Generally with ML models, besides being trained to predict some output for a given input, the notion of confidence into a model’s predictions is measured globally (across whole training set) via a confusion matrix and subsequent interpretations of it via metrics for accuracy, precision, recall, etc…
Based on these globally-measured parameters, all the user of a model can do is to skew its probability-like predictions towards a desired threshold for either recall or precision or whatever metric they consider more important.
One problem with these limited metrics is that in deployment, when the model signals below a threshold level, it isn’t able to extract details upon why the model’s confidence is below threshold.
Another problem is they can hardly be used for other problems than 1 WTA classification, e.g. do not provide a level of confidence regarding a predicted “correct” regression - e.g. acceleration pedal and steering wheel angle.
A DejaVu counter is able to predict, for any given input pattern, two important values:
how often the current input pattern was encountered in the past (or during training for off-line learning)
and how often these encounters required learning corrections or the accumulated loss related to the pattern.
What are these counts - encounters and corrections - useful for?

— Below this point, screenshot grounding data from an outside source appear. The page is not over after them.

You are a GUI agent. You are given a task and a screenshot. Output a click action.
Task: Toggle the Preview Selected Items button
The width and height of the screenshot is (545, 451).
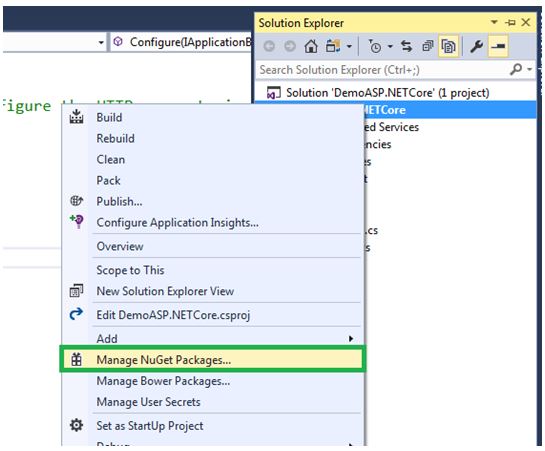498,46
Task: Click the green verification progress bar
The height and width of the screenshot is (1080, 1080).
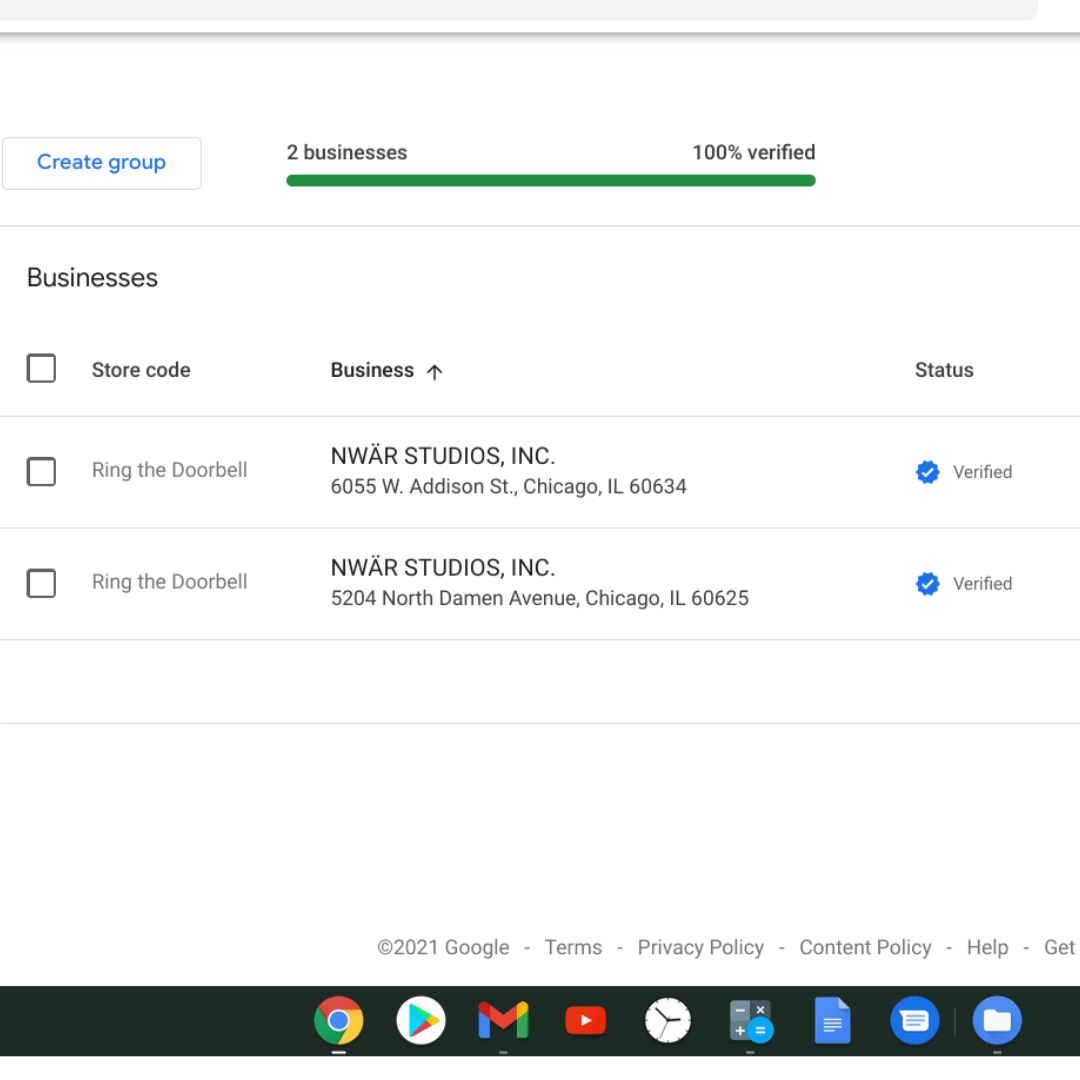Action: (550, 180)
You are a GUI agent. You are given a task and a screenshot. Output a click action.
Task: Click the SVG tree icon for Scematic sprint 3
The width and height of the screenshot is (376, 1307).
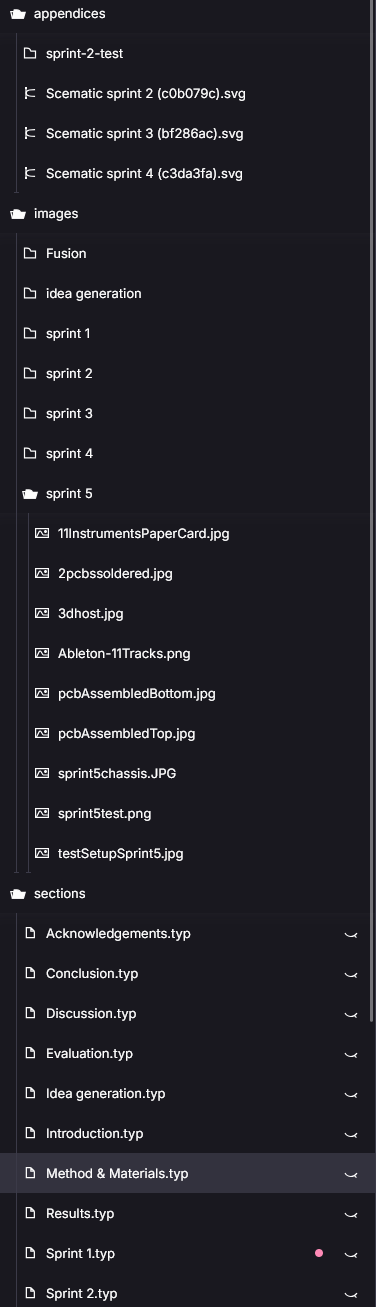tap(30, 134)
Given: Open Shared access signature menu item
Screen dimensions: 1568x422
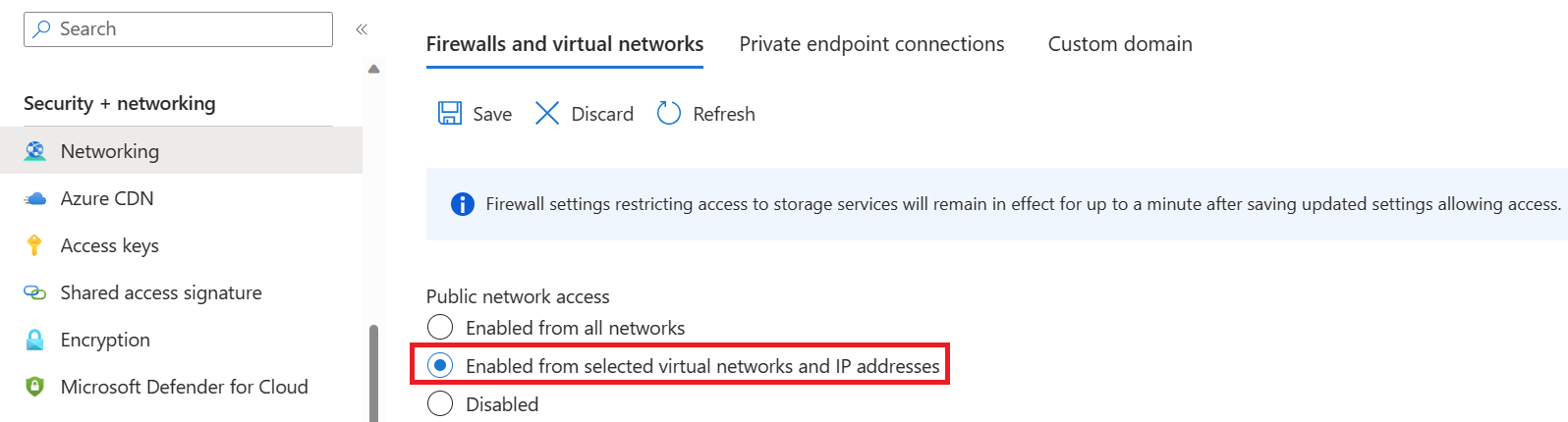Looking at the screenshot, I should [161, 292].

low value of encounters can inform the model (or the agent using it) that a given input is a new (or very rare) pattern. So it can predict a low confidence value of prediction, regardless as how confident the underlying model claims to be.
high encounters/corrections ratio signals the model is within known territory, it is within learned space with high confidence it will make a correct prediction for current input.
the lower (closer to 1) the encounters/corrections ratio is, the higher chance that, despite the current pattern being familiar, the confidence in it providing a good prediction is low. It could be e.g. unpredictable randomness present in the training dataset. Or otherwise useless data point.
Moreover, a DejaVu counter can provide causal insight into which sub-patterns in the input contribute most to its global measures of confidence and adapt its subsequent learning/exploration strategies, e.g.:
gather different data (use a new perspective or new sensors) for unpredictable yet frequent patterns (change perspective)
gather more data for infrequent patterns (explore unknown territory)
steer away from situations leading to high confusion (play safe)
or simply attempt to ignore certain sub-features (or lower their weight) prone to increase confusion. (filtering out noise)
This is interesting. Do you have any article, paper, etc. references that describe it (or an implementation of it) in more detail?
How does it handle changes over time? Does it have (or can/should it add) a trailing moving average for the “encounters” and/or “corrections” variables? What I am thinking here is “a long time ago this pattern was on highly reliable in predicting X but lately it seems more likely to predict Y suggesting a shift in the data or environment. I am going to give you a lower confidence until it becomes stable predicting Y”.
@klokare I have some code within a “sdr_machine” ML framework, which unfortunately I haven’t published anything yet.
The most trivial implementation of this would simply increment (and track) a counter for every ON bit in a sdr:
def increment(sdr, counters, increment = 1):
sdr: a list of ON bits, aka "sparse" sdr encoding.
counters: integer vector of maximum sdr size length.
counters[sdr] += increment
return counters[sdr] / len(sdr)
What I actually implemented is bit more complex variant which instead of counting ON bits, it counts bit pair occurrences. It uses a memory large enough to hold one counter for each possible bit pair.
Using numba jit compiler it is still reasonably fast, for 32 ON bit sdrs it is able to reach 100k writings (or readings) per second on a single sluggish core.
The conundrum with that kind of detail is what constitutes a relevant trail length? Yes I made a version that keeps counts for a fixed length queue (automatically decrements old SDRs). It halves the performance.
Combining several counters for different history lengths could be interesting too. No I haven’t got into that level of sophistication.
This is a shifting, playground territory for few ideas.
It would be interesting to have an internal sense of confidence during normal LLM generating mode, in order to internally trigger a more complex processing, like chain or tree-of-thought or domain specific vector database search or whatever external tool usage.
A kind of “hmm, I’m not sure, how should I handle this?” reasoning.
It kinda of already does - just that we haven’t aligned it that way. Current LLMs have a pretty accurate notion of their epistemic uncertainty (which is something we can’t probe out as effectively as the LLM telling us itself; Its interesting because somehow, it has understood what the tokens indicating percentage mean - that 45% is actually smaller than 50% even though it has no prior knowledge for that - its juts token #65 and #9925 for it)
For example: If you intercept its CoT during solving something, and swap in an answer for the final answer it thinks it computed with something absurd, it would just ignore its own CoT and provide an approximate answer.
But if the intercepted answer is close to reasonable, then it would accept it and give us the final answer in the format requested.
So its still leveraging its own epistemic uncertainty - just not in the way we want. Which is why its an alignment problem
What I find intriguing is that while it seems more difficult to integrate “confidence sensing” with raw data, the resulting model requirements are reduced, allowing for on-board, on-line navigation on light drone hardware.